Case Report
Copyright ©The Author(s) 2016. Published by Baishideng Publishing Group Inc. All rights reserved.
World J Gastroenterol. Dec 14, 2016; 22(46): 10254-10259
Published online Dec 14, 2016. doi: 10.3748/wjg.v22.i46.10254
Response of BRCA1-mutated gallbladder cancer to olaparib: A case report
Hai-Tao Zhao, Fu-Gen Li, Jia-Jia Xu, Da-Dong Zhang, Kai Wang, Xin-Ting Sang, Xue-Shuai Wan, Yong-Chang Zheng, An-Qiang Wang, Xiao-Bo Yang, Yan Jiang, Yuan Xie
Yuan Xie, Xiao-Bo Yang, An-Qiang Wang, Yong-Chang Zheng, Xue-Shuai Wan, Xin-Ting Sang, Hai-Tao Zhao, Department of Liver Surgery, Peking Union Medical College Hospital, Chinese Academy of Medical Sciences and Peking Union Medical College, Beijing 100730, China
Yan Jiang, Da-Dong Zhang, Jia-Jia Xu, Fu-Gen Li, Institute of Precision Medicine, 3D Medicines Inc, Shanghai 201114, China
Kai Wang, Center for Precision Medicine, Zhejiang University International Hospital, Hangzhou 310000, Zhejiang Province, China
Author contributions: Xie Y and Jiang Y contributed equally to this work; Yang XB, Wang AQ, Zheng YC, Wan XS followed up the patient; Wang K, Zhang DD, Xu JJ provided genetic analysis for the variants tested in the patient; Li FG analyzed the genetic data and revised the manuscript; Sang XT and Zhao HT provided financial support for this work; Xie Y and Jiang Y wrote the paper; all authors have read and approved the final manuscript.

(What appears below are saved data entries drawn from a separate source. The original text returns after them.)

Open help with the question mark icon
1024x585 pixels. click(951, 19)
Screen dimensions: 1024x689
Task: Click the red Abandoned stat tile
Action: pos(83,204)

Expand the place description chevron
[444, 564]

Supported by International Science and Technology Cooperation Projects, No. 2015DFA30650 and No. 2010DFB33720; Capital Special Research Project for Health Development, No. 2014-2-4012; and Capital Research Project for the Characteristics Clinical Application, No. Z151100004015170.
Institutional review board statement: The publication of this manuscript has been reviewed and approved by the PUMCH institutional review board.

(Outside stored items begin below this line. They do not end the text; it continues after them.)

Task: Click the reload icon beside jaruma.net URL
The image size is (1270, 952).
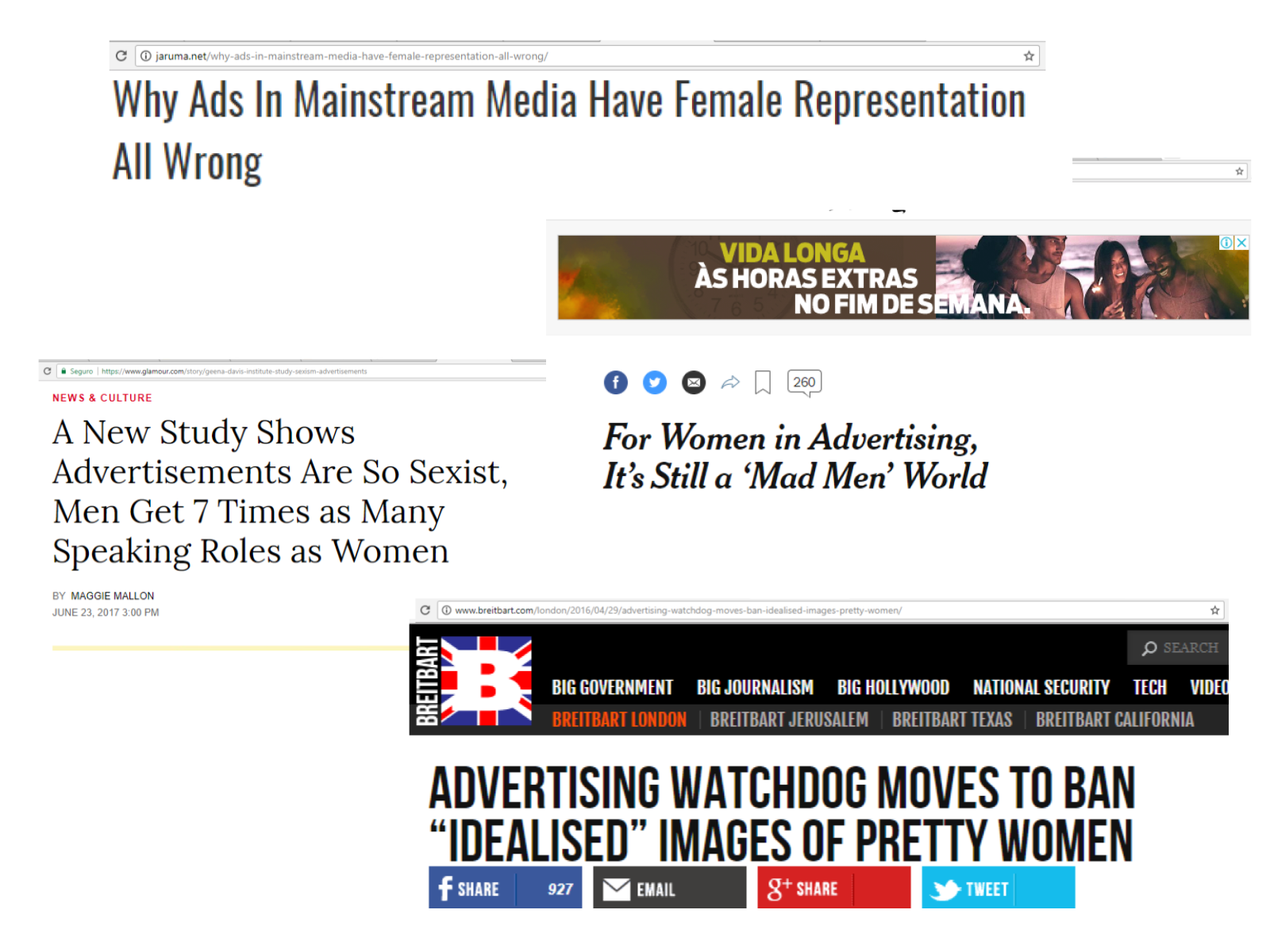Action: (x=121, y=56)
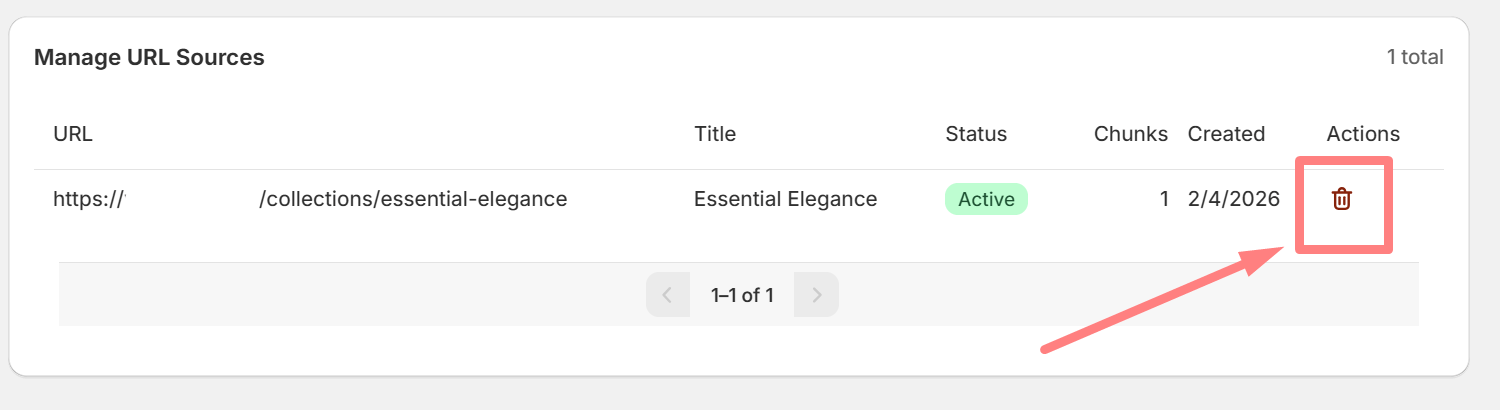
Task: Select the Essential Elegance title cell
Action: click(x=785, y=199)
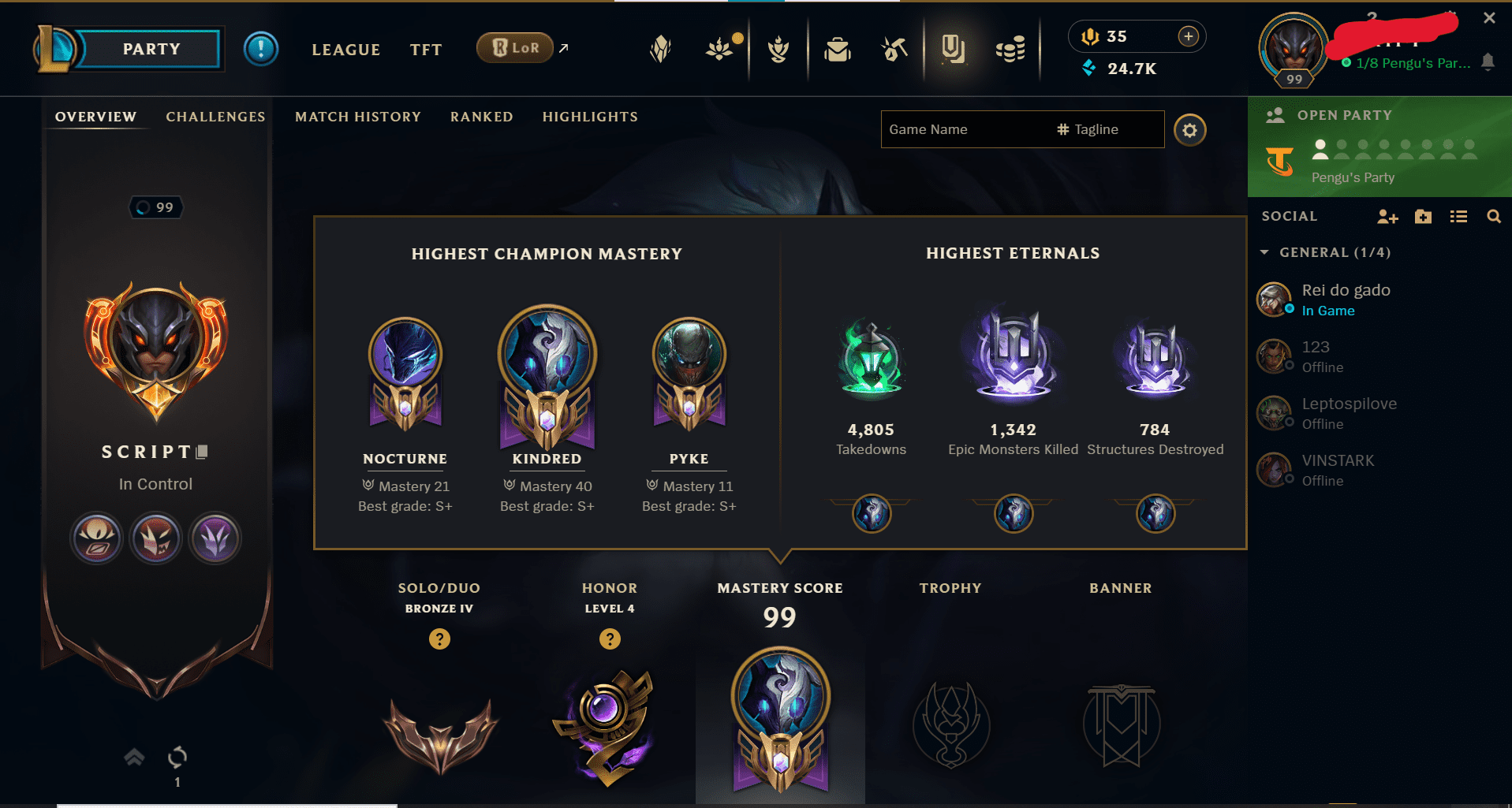Open the Loot crafting hammer icon
Viewport: 1512px width, 808px height.
[894, 50]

Informed consent statement: The patient and his family signed informed consent before gene test and drug treatment.
Conflict-of-interest statement: We declare that the authors have no conflict of interest.
Open-Access: This article is an open-access article which was selected by an in-house editor and fully peer-reviewed by external reviewers. It is distributed in accordance with the Creative Commons Attribution Non Commercial (CC BY-NC 4.0) license, which permits others to distribute, remix, adapt, build upon this work non-commercially, and license their derivative works on different terms, provided the original work is properly cited and the use is non-commercial. See: http://creativecommons.org/licenses/by-nc/4.0/
Correspondence to: Hai-Tao Zhao, MD, Department of Liver Surgery, Peking Union Medical College Hospital, Chinese Academy of Medical Sciences and Peking Union Medical College, 1 Shuaifuyuan, Wangfujing, Beijing 100730, China. zhaoht@pumch.cn
Telephone: +86-10-69156042 Fax: +86-10-69156042
Received: July 31, 2016
Peer-review started: August 1, 2016
First decision: August 19, 2016
Revised: September 1, 2016
Accepted: September 28, 2016
Article in press: September 28, 2016
Published online: December 14, 2016
Processing time: 134 Days and 3.2 Hours
Abstract

Gallbladder cancer (GBC), although considered as a relatively rare malignancy, is the most common neoplasm of the biliary tract system. The late diagnosis and abysmal prognosis present challenges to treatment. The overall 5-year survival rate for metastatic GBC patients is extremely low. BRCA1 and BRCA2 are the breast cancer susceptibility genes and their mutation carriers are at a high risk for cancer development, both in men and women. Olaparib, an oral poly ADP-ribose polymerase inhibitor, has been approved by the Food and Drug Administration and the European Commission for the treatment of ovarian cancer with any BRCA1/2 mutations. The first case of a BRCA1-mutated GBC patient who responded to olaparib treatment is reported here.

Keywords: BRCA; Mutation; Olaparib; Poly ADP-ribose polymerase inhibitor; Gallbladder cancer

Core tip: Gallbladder cancer (GBC) is the most common neoplasm of the biliary tract system. BRCA1, the first major breast cancer susceptibility gene, has been widely studied in breast and ovarian cancers. Olaparib, an oral poly ADP-ribose polymerase (PARP) inhibitor, has been approved by the Food and Drug Administration and the European Commission for the treatment of ovarian cancer with any BRCA1/2 mutations. However, there is no report of a germline BRCA1 functional mutation in GBC prior to this case. Even further, the GBC with a BRCA1 mutation responded to the PARP inhibitor olaparib.